Merit aid to pay for college

Some good news about paying for college: your child might earn merit aid.

More good news: if you are a Connecticut parent, you probably make a lot of money.

Some bad news: if you live in Connecticut, you likely don’t feel like you make a lot of money. Why? Many reasons. But, most likely you are comparing yourself to your affluent neighbors.
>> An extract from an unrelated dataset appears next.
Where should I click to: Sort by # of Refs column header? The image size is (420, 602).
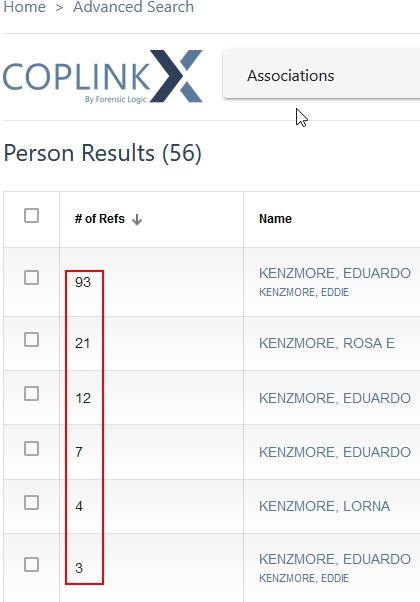(100, 219)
Still, the fact is your income is most likely far higher than the median American income. (Median Household income is a shade over $51,000)

Really bad news: you likely will not qualify for financial aid. Financial aid is based upon the financial status of the applicant. Unfortunately, for those living in expensive areas like Fairfield County or Shoreline, Connecticut, most parents of college bound students have income levels that exceed the parameters required for financial aid at most colleges.

That’s a problem because many Connecticut families have bills so high that significant college saving is nearly impossible.

I was recently working with a family that by most standards was doing wonderfully well financially. Collectively, the two parents earned $180,000. That is squarely in the top 5% of the country. But, this family lives in Fairfield County. They indicated that they had a sizeable mortgage. While I didn’t dig into the details of their spending, I got the sense that they tried to keep up with the Jones of Fairfield Connecticut in other ways as well. They were saving very little for college and were panicked. I sympathized with the father whose face was contorted with stress.

I shared my thoughts about merit aid. This was good news since their two children were very bright and hard working kids. The father noted that his niece, who was from an even more affluent family, recently received $20,000 merit aid per year from her college and she did not have grades or test scores as good as his older daughter. A look of hopefulness spread across his face.

It turns out that preparing for the SATs or ACTs might end up being your child’s most lucrative part time job.